Sugar is also an important factor to induce flower. Vu et al. (2006) reported that sucrose was the major factor needed in rose floral bud induction or initial development while other factor(s) were required to help the buds development fully at later stages of in vitro floral morphogenesis. In Arabidopsis, application of sucrose to the apical part of the plant stimulated flowering in complete darkness (Araki and Komeda 1993), giving further support to the hypothesis that sugars promote flowering (Susan 2005).

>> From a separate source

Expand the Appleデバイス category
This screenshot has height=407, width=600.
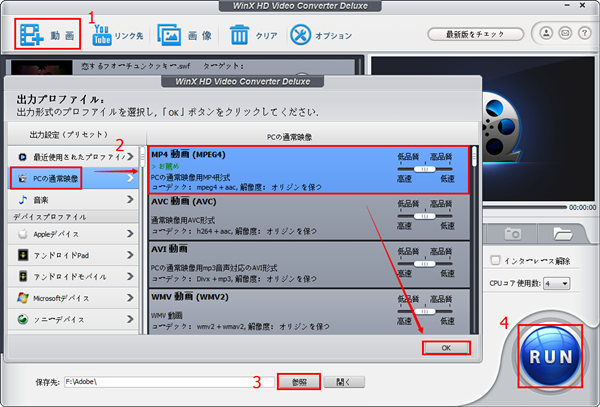point(72,233)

Cha-um et al. (2012) believed that major carbohydrate resource from photosynthesis and sucrose-applied medium, might play a key role in carbohydrate signaling for flower initiation in rice because they observed that soluble sugars accumulated to higher levels in the leaves of flowering plants compared to non-flowering plants. In this study, both 2% and 4% sucrose in media could induce flowering and seed-set in vitro while 4% sucrose made plants flower 7 days earlier than 2% sucrose, supporting the report of high sucrose concentration promoting floral induction (Vu et al. 2006; Zeng et al. 2013). Meanwhile, 4% glucose delayed flowering and inhibited seed-set in vitro, suggesting sucrose was more suitable than glucose for in vitro fast generation of wheat.

Using the optimized environment, genotypes Emu Rock and Zippy achieved 45 and 48 days of one generation, 100% flowering rate and average seed set of 91.5% on the modified 1/2 MS medium with 10 times extra KH2 PO4 content and 4% sucrose. The embryos dissected from the in vitro seeds were fertile and could germinate and continue to develop to the next generation normally, without any albinism and deformity. Use the protocol developed in this study, close to 70% of time for one generation can be saved compared to the long generation cycle of 120–140 days reported by Zhang and Tu (1986). However, the performance difference in genotypes was observed, as the protocol was more suitable for early flowering genotypes and should be optimized for the mid and late genotypes to increase the percentage of flowering and seed set. Despite of this, the fully in vitro protocol developed in this study has a potential for fast mass-production of RILs in breeding programs and for genetic studies in wheat (Triticum aestivum L.).